• [Supplied records]

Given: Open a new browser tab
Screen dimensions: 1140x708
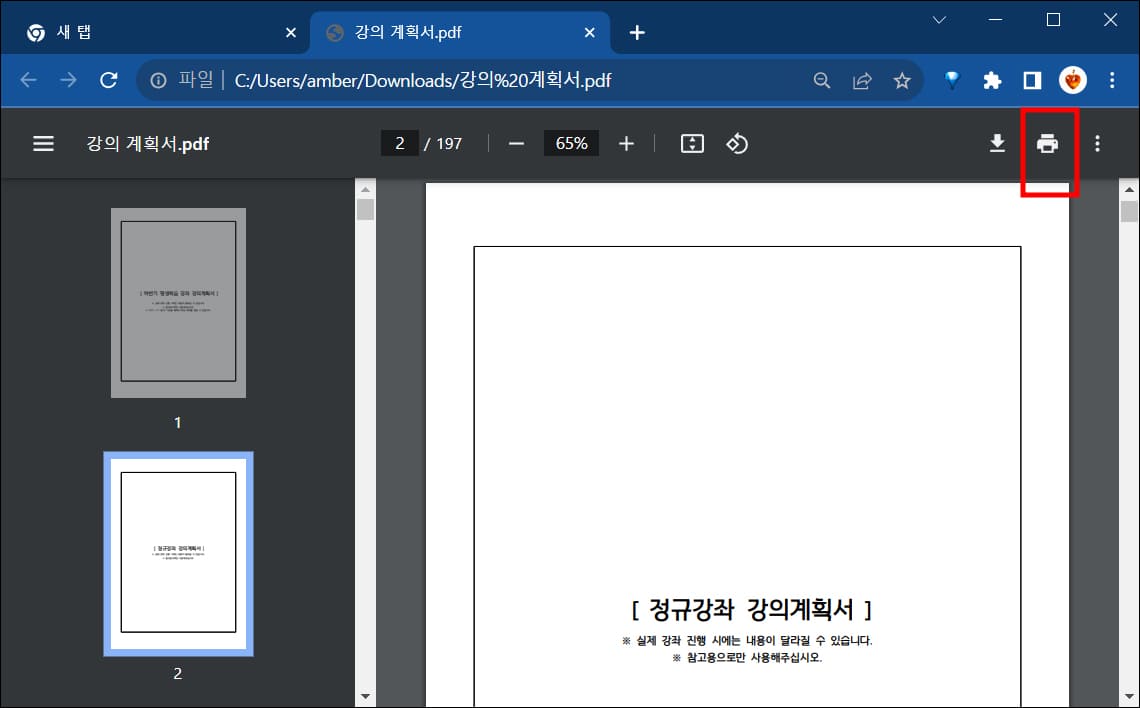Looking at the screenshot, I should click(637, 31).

--

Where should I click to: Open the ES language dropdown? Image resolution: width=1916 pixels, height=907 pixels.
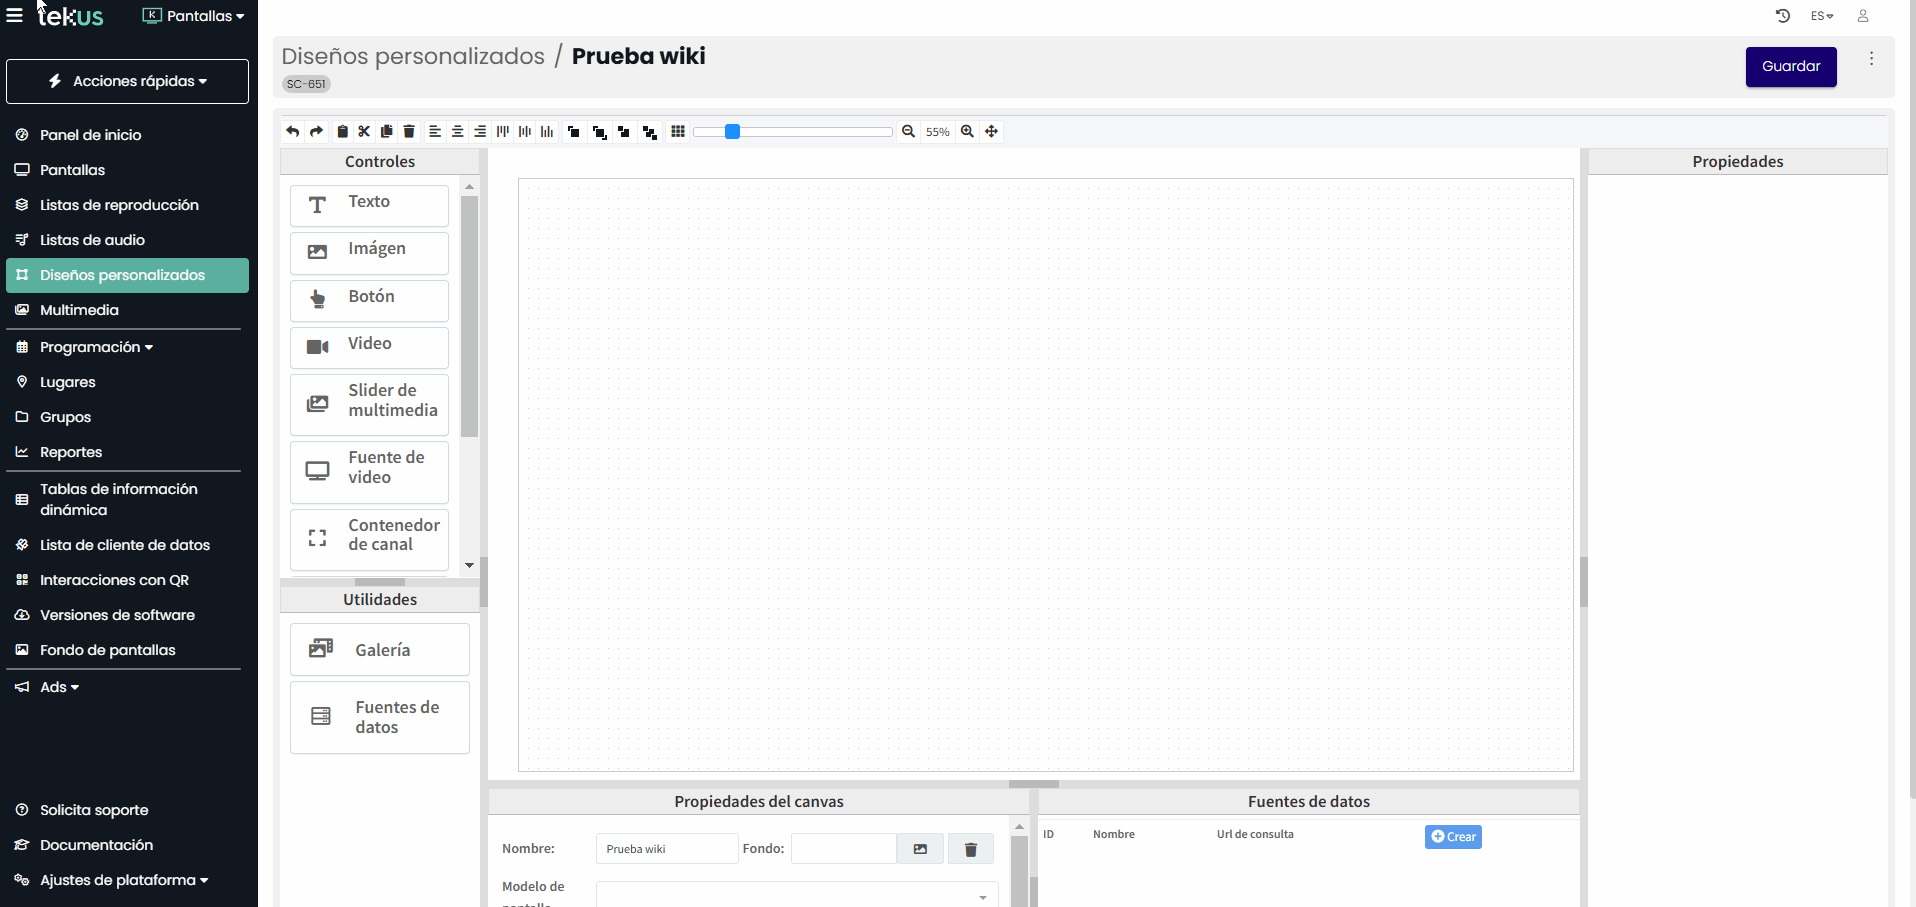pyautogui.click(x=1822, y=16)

--

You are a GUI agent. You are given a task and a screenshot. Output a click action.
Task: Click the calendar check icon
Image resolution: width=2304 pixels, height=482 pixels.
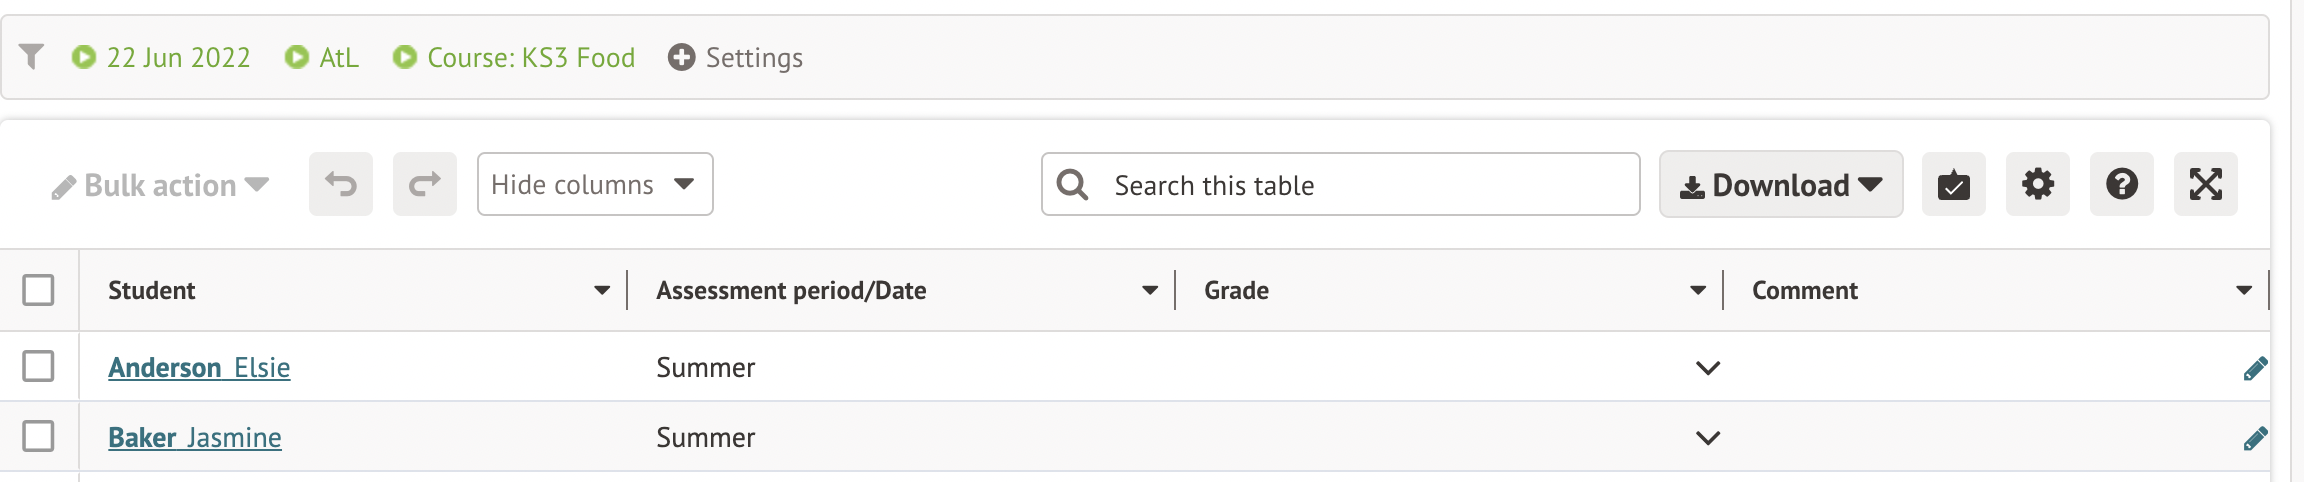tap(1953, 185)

• [Exercise brief] Lay out the records as a numbered list, starting at the line that has "You are a GUI" and stopping after the line that has "tap(1953, 185)", with blank lines dropped. Leave the pictures out.

• [Response to this exercise]
1. You are a GUI agent. You are given a task and a screenshot. Output a click action.
2. Task: Click the calendar check icon
3. Image resolution: width=2304 pixels, height=482 pixels.
4. tap(1953, 185)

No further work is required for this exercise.